Data for this exercise START

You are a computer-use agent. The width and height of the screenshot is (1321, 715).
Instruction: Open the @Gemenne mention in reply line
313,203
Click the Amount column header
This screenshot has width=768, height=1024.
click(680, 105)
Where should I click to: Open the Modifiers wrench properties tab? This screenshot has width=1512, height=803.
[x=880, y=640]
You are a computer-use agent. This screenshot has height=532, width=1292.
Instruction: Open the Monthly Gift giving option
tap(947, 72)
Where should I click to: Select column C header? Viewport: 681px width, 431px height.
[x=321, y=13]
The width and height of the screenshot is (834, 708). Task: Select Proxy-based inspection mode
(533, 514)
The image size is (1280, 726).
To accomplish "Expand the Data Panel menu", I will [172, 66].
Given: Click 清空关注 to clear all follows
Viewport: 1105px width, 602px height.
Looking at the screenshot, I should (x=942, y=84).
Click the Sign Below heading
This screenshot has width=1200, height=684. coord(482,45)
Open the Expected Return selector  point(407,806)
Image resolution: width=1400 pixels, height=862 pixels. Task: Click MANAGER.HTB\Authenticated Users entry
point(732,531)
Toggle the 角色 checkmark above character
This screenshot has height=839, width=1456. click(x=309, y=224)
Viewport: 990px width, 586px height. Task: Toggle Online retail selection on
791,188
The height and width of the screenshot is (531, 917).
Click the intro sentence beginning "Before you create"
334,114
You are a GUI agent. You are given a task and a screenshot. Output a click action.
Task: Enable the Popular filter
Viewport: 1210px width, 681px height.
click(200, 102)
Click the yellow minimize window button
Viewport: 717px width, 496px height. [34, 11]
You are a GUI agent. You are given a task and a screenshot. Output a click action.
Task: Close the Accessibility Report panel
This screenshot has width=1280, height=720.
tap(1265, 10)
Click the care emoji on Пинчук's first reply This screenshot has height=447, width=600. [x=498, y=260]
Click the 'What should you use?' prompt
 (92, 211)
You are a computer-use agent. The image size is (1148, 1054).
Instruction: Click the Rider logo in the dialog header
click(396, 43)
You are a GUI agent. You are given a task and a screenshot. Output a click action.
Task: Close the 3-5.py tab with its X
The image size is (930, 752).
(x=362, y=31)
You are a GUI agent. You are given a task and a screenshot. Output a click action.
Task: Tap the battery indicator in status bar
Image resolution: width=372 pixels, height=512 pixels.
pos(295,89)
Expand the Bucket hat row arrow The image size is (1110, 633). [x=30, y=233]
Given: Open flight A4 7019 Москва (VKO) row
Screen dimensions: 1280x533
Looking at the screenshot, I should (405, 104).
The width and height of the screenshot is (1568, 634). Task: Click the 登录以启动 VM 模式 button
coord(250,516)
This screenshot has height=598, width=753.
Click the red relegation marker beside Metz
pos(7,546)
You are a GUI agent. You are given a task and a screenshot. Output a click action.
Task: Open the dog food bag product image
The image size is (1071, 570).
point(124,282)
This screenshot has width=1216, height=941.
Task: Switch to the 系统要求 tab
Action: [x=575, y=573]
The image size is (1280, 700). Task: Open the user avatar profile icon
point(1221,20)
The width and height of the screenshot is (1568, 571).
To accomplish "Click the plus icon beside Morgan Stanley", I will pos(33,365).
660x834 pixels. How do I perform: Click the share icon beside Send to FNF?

Data for this exercise END

### Assignment
Look through the records and copy down every line that holds "will".

### Output for this task
To accomplish "Expand the Data Panel menu", I will [172, 66].
To accomplish "Click the plus icon beside Morgan Stanley", I will pos(33,365).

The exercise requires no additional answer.